Susan’s emotional resignation is painful, and Strout’s poetic style makes the reader cringe:  “Susan believed her husband, and thought that if Zach had turned out differently, his father might have stayed.  So that was her fault too. These failures isolated her.  Only Zach was present in her quarantine, mother and son knit together by an unspoken sense of bafflement and mutual apology.  At times she yelled at him (more often than she knew), and she was always, afterward, sick with regret and sorrow.”  These words are beautiful together but just hurt.

When Susan calls Jim in desperation after Zachary has been arrested for throwing a frozen pig head into a mosque during prayer time, the two siblings have not spoken for months.  Do they get along?  I say yes, but each Burgess sibling knows their place and has built comfort with their place.  Jim is a New Yorker with a private telephone number who goes on ten-day golf vacations with his Managing Partner.  Susan lives a solitary, numb life with frozen dinners and a struggling relationship with her depressed teenage son.  Bob is a nice guy worried about his neighbors and getting drunk to make big city noises go away.

Strout clearly frames the Burgess family dynamic with dialogue and flashback to provide an understanding of the roles among the siblings:   Jim – winner, Bob – loser, Susan – just getting by.  These characteristics are established by the freak accident which killed the Burgess father as well as by the Burgess mother who was a moderate Mommy Dearest.  (Do you remember Olive Kitteridge?  Well, this mother is more severe.)  Each sibling projects their starting point from family history and remains stranded in their personal lives.

Strout expands her exploration of “place” by including the Somali immigrants as a key element in the plot.  The residents of Shirley Falls are puzzled and worried about these refugees arriving in large numbers in Maine.  Too proud to admit she may be prejudiced against the dark skinned newcomers, one woman writes to the local newspaper explaining she just does not like the sound of the Somali language, she loves the Maine accent, and she is worried that the local accent may disappear.  Still, this is rural America and Zach testifies under oath that he does not know what Ramadan is and that he only threw a pig’s head because cow’s heads are more difficult to find due to mad cow disease.  While the Somali community believes their lives and livelihoods may be in danger in Shirley Falls, this teenage boy probably just wanted some attention.  Why?  Well, because Zachary has always felt out of place.

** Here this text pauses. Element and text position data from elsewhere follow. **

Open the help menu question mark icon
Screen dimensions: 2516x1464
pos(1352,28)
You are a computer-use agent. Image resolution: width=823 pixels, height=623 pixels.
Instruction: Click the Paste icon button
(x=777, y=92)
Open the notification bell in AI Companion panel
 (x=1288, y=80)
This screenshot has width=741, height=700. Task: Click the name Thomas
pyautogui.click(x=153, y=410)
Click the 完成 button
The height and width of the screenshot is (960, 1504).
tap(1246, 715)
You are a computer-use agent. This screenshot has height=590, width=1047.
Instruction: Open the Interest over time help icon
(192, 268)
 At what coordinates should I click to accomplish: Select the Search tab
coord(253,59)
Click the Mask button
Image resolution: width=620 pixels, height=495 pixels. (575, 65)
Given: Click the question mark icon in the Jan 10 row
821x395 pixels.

When the brothers are summoned from New York City to Shirley Falls to assist in Zachary’s defense, their rivalry returns with predictability.  The Police Chief has turned the case over to the Attorney General, and Zachary may be charged with a hate crime with mandatory prison time.  It is the beginning of Zachary’s trial, and his Burgess uncles take him to a hotel to prep for the witness stand.  In the heat of anxiety, drink, and the never-ending bickering between Jim and Bob, the reader is stunned with a brother’s reveal.  I did not see it coming, and this news makes the denouement so much more riveting.  As the status quo of the Burgess the family shifts, each sibling confronts a new reality – the present tense.  No one may look back into family lore for the discrete roles once accepted.  Now the Burgess kids really do know each other.